The rv1077 (cbs) and rv3684 (cds1) knockout Mtb strains were generated by homologous recombination using specialized phage transduction according to Badarov, et al. (2002) [35] (see Supplementary Materials, Table S2). The cds1 allelic exchange substrate (AES) phasmid was a kind gift from Michelle Larsson (Albert Einstein College of Medicine). The AES contained cds1 disrupted by the hygromycin resistance gene. Briefly, the AES phasmid was amplified in E. coli DH5α and purified using a DNA Plasmid Miniprep Kit (Thermo). M. smegmatis was then transduced with the AES, and a high titer phage lysate was prepared. Mtb H37Rv was grown to an OD₆₀₀ of ~0.8 and washed twice with buffer (50 mM Tris-HCl, pH 7.6, 150 mM NaCl, 10 mM MgCl₂, 2 mM CaCl₂), then mixed with the high titer phage lysate in a 1:1 (CFU:plaque forming units) ratio, and incubated at 37 °C overnight. After centrifugation (16,000× g, 10 min, 4 °C) the pellet was resuspended in 0.2 mL 7H9 media and plated on hygromycin-containing 7H10 agar. After 3 weeks at 37 °C, 5 individual colonies were inoculated in 7H9 media supplemented with 50 µg/mL hygromycin. The genomic DNA of each colony was extracted and gene deletion confirmed using PCR with primers Rv3684CF, Rv3684CR (rv3684) or Rv1077CF, Rv1077CR (rv1077), and UUT (See Supplementary Materials, Table S3).

== Exercise details ==
Write out the whole methods text on the knockout Mtb strains word for word. The data comes from a separate source unrelated to the text.

== Extracted entries ==
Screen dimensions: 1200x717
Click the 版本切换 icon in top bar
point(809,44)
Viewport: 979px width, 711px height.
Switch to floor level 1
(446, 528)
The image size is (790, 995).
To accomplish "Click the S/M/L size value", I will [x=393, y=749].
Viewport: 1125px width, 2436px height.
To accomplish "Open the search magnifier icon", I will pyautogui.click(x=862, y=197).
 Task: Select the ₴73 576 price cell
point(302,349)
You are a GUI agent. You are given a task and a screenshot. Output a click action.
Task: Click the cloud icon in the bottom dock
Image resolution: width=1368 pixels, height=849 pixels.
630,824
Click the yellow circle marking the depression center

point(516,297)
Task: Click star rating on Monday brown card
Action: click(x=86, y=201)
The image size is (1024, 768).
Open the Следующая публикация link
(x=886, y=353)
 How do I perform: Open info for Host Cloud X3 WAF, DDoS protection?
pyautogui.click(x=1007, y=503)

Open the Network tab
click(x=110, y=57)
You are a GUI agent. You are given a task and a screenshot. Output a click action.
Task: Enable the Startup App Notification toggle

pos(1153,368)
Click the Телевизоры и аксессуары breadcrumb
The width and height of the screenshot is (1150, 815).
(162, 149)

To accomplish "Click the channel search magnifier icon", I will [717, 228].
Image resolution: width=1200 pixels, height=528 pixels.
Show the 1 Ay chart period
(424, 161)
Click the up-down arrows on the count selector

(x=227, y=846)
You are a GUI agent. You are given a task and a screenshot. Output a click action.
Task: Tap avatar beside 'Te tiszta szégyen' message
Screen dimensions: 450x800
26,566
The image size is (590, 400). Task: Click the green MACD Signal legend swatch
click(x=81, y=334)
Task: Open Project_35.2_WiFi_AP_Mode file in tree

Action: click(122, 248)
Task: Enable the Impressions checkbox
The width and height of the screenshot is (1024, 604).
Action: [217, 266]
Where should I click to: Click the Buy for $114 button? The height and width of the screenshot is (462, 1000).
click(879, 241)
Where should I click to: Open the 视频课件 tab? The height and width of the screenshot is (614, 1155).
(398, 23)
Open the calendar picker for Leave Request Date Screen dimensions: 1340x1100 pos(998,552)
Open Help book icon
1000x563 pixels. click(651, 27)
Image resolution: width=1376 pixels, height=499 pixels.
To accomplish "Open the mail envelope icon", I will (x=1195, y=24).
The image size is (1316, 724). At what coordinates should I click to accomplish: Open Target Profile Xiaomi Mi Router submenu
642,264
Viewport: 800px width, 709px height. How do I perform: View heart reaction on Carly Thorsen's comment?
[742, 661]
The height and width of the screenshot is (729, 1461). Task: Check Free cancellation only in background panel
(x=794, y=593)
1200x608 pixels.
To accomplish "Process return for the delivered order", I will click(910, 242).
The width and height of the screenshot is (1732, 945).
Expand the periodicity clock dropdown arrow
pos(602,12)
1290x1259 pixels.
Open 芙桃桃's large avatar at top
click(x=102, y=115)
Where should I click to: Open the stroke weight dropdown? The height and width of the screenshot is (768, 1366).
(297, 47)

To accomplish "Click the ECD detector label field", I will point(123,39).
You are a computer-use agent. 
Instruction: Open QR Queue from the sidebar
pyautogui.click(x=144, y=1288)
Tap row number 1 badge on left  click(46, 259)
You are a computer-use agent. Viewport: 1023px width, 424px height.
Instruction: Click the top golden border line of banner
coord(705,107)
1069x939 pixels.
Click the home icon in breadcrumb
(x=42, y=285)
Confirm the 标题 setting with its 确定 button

== Response area ==
The rv1077 (cbs) and rv3684 (cds1) knockout Mtb strains were generated by homologous recombination using specialized phage transduction according to Badarov, et al. (2002) [35] (see Supplementary Materials, Table S2). The cds1 allelic exchange substrate (AES) phasmid was a kind gift from Michelle Larsson (Albert Einstein College of Medicine). The AES contained cds1 disrupted by the hygromycin resistance gene. Briefly, the AES phasmid was amplified in E. coli DH5α and purified using a DNA Plasmid Miniprep Kit (Thermo). M. smegmatis was then transduced with the AES, and a high titer phage lysate was prepared. Mtb H37Rv was grown to an OD₆₀₀ of ~0.8 and washed twice with buffer (50 mM Tris-HCl, pH 7.6, 150 mM NaCl, 10 mM MgCl₂, 2 mM CaCl₂), then mixed with the high titer phage lysate in a 1:1 (CFU:plaque forming units) ratio, and incubated at 37 °C overnight. After centrifugation (16,000× g, 10 min, 4 °C) the pellet was resuspended in 0.2 mL 7H9 media and plated on hygromycin-containing 7H10 agar. After 3 weeks at 37 °C, 5 individual colonies were inoculated in 7H9 media supplemented with 50 µg/mL hygromycin. The genomic DNA of each colony was extracted and gene deletion confirmed using PCR with primers Rv3684CF, Rv3684CR (rv3684) or Rv1077CF, Rv1077CR (rv1077), and UUT (See Supplementary Materials, Table S3).